*** Begin section ***

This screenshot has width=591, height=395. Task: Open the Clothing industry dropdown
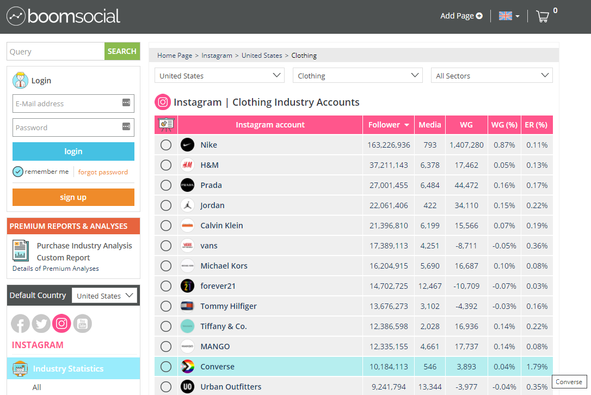pos(358,76)
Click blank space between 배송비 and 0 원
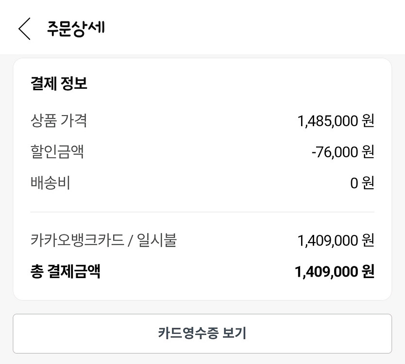This screenshot has height=364, width=405. (209, 183)
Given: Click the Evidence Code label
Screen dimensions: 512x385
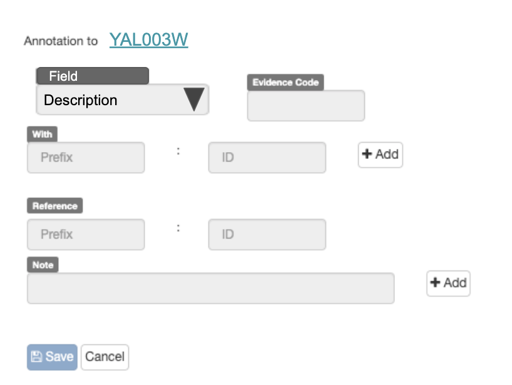Looking at the screenshot, I should pyautogui.click(x=285, y=82).
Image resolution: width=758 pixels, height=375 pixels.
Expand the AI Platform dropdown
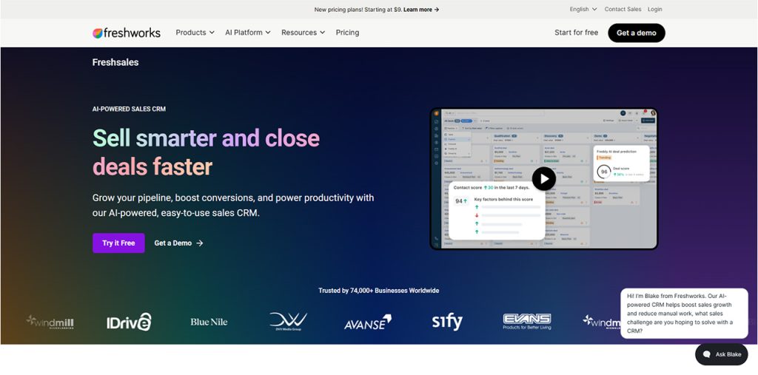pos(247,33)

*** End section ***

* **WHAT THE EXERCISE ASKS**
Without the pictures, output the full listing exactly as it stands.

* **SOLVED EXERCISE**
This screenshot has width=591, height=395. Task: Open the Clothing industry dropdown
pos(358,76)
Click blank space between 배송비 and 0 원
This screenshot has height=364, width=405. (209, 183)
Given: Click the Evidence Code label
Screen dimensions: 512x385
Looking at the screenshot, I should pyautogui.click(x=285, y=82).
Image resolution: width=758 pixels, height=375 pixels.
Expand the AI Platform dropdown
pos(247,33)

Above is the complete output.